HOW TO COMPLETE THIS TASK = Among the lines below, copy each one in which "screenshot" appears.

▶

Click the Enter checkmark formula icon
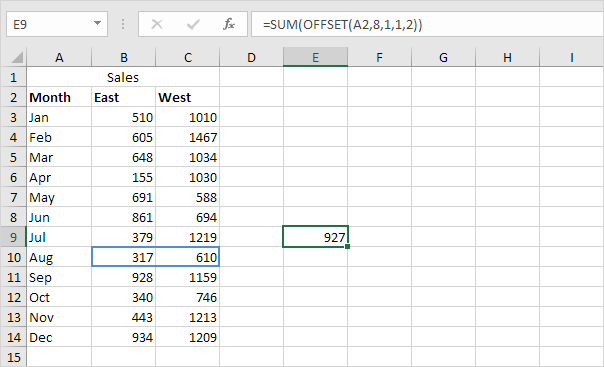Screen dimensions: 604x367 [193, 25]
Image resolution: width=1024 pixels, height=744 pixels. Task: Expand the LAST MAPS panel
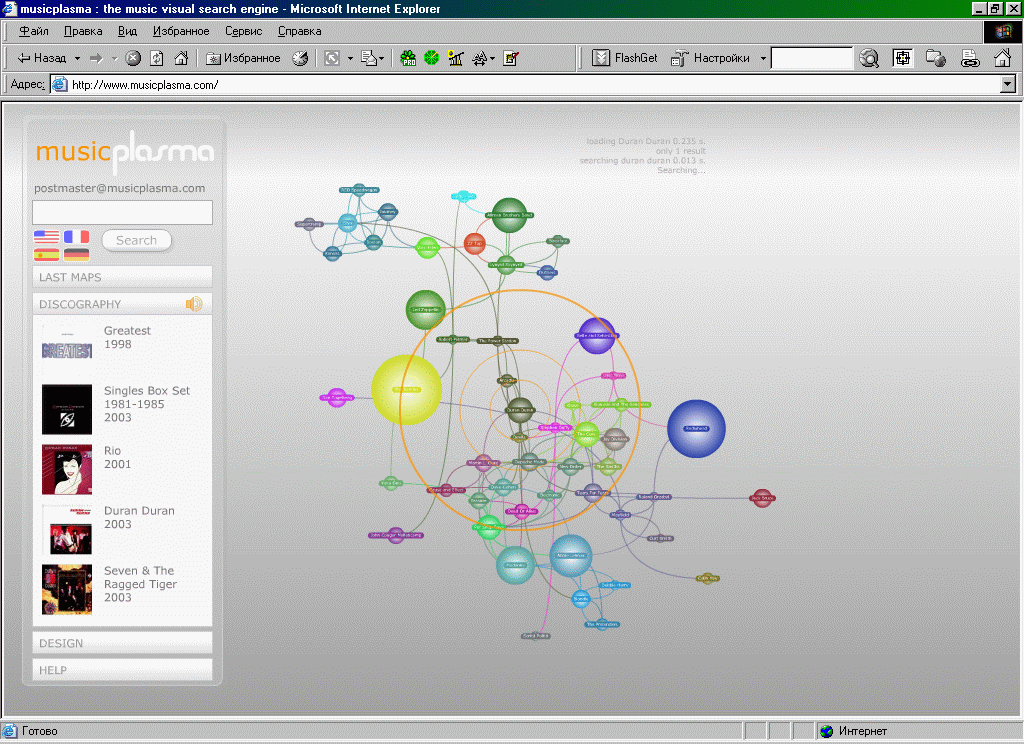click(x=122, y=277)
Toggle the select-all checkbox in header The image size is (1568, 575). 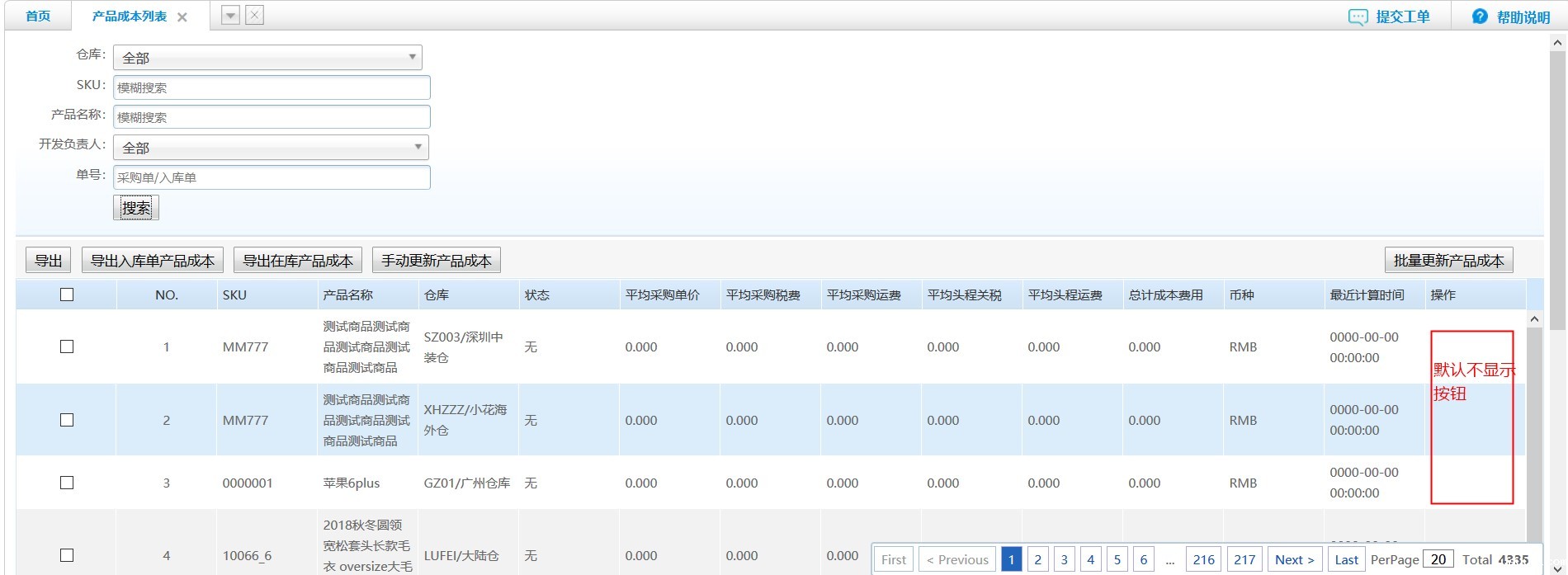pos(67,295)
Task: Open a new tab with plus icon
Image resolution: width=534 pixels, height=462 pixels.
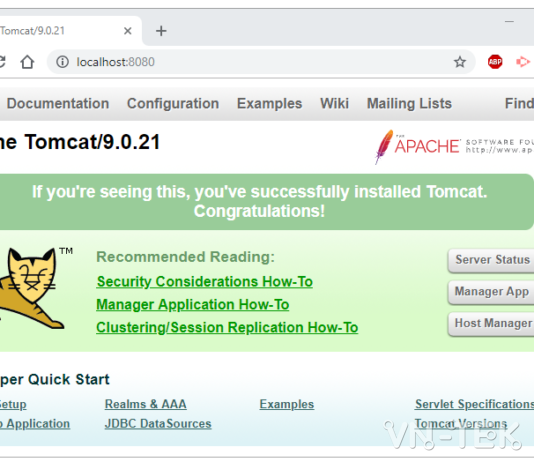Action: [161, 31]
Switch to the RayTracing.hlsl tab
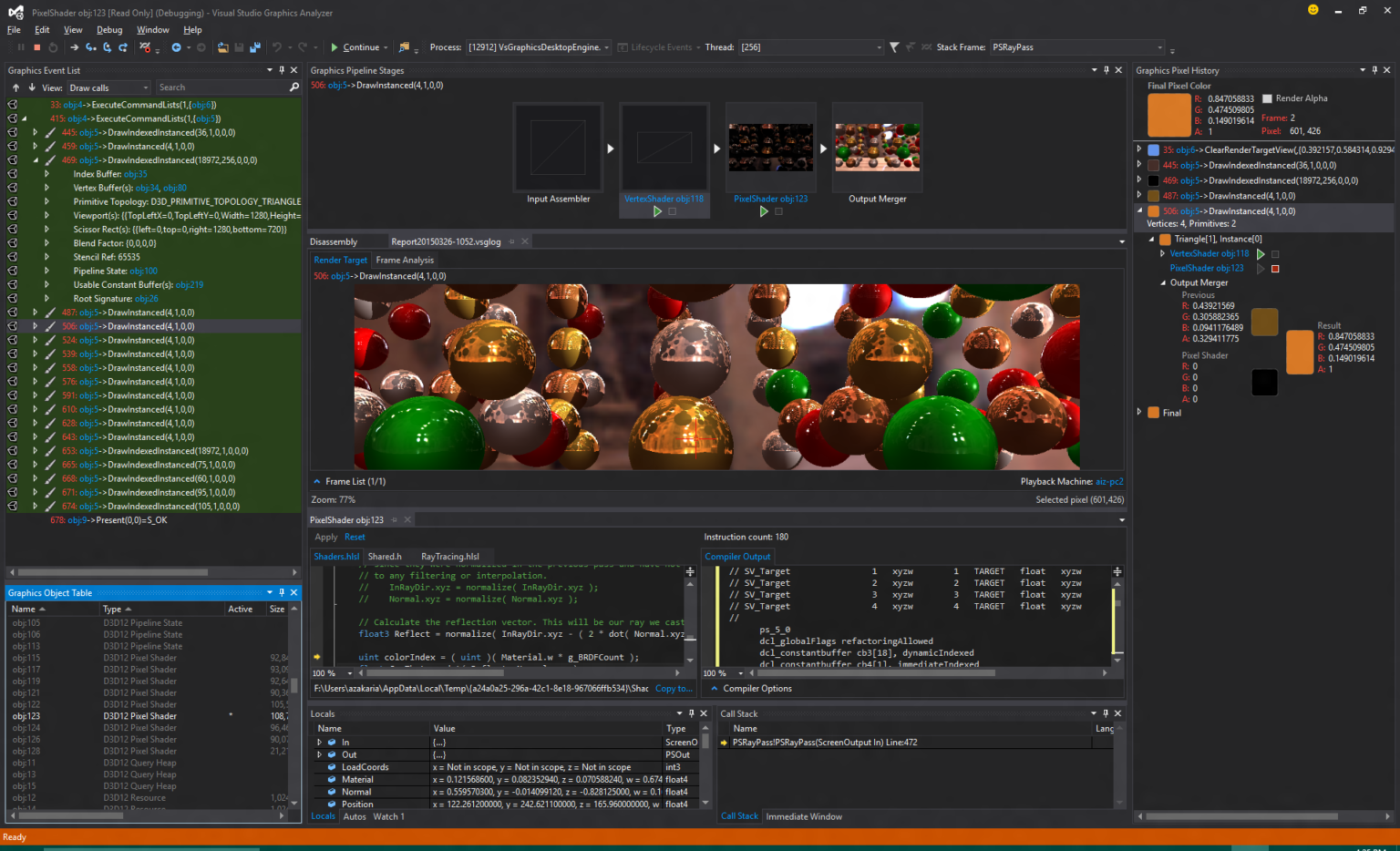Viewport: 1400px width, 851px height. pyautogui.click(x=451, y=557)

◀
▶

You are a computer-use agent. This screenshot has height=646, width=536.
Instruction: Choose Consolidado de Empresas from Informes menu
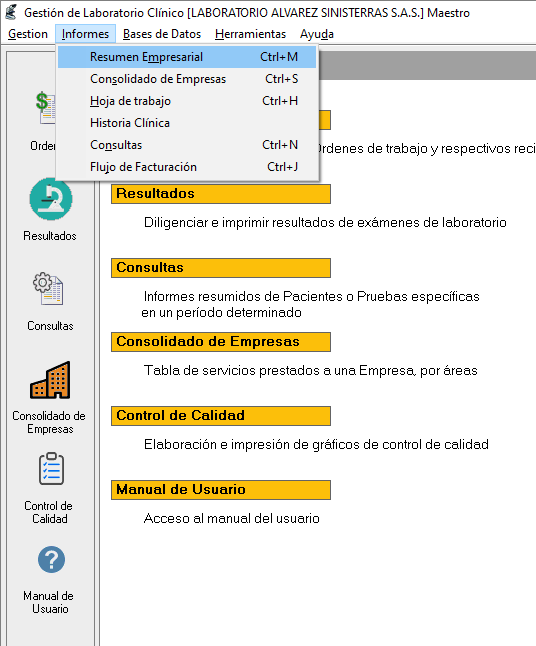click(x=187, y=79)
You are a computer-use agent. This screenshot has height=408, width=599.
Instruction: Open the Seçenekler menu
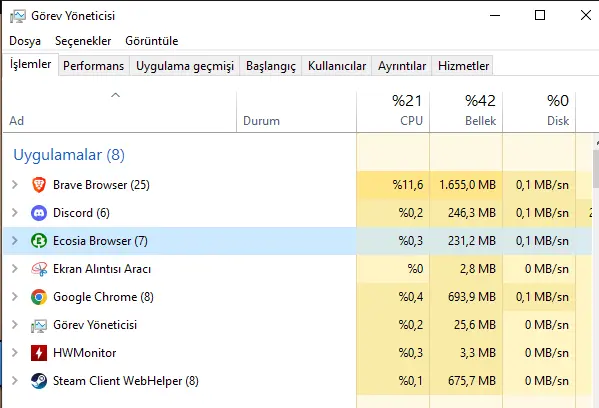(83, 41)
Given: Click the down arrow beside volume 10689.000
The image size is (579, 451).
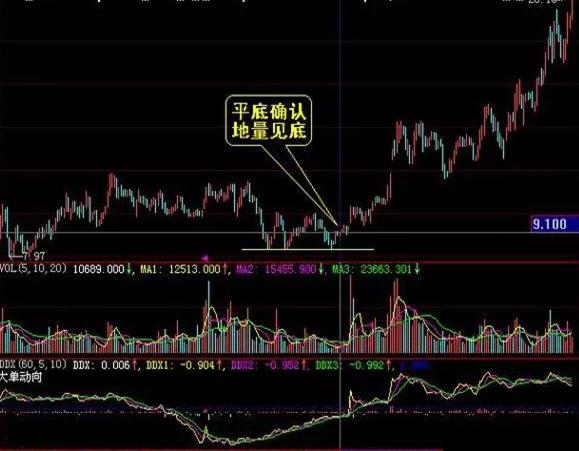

◀
▶

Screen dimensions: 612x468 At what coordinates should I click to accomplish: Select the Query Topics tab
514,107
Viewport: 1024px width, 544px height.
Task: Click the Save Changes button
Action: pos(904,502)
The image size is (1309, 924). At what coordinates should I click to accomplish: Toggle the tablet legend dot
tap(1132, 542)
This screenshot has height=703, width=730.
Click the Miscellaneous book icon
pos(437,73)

◀

ANSWER SECTION =
You are a computer-use agent. This screenshot has height=646, width=536.
You are a computer-use agent. This screenshot has height=408, width=599.
This screenshot has height=703, width=730.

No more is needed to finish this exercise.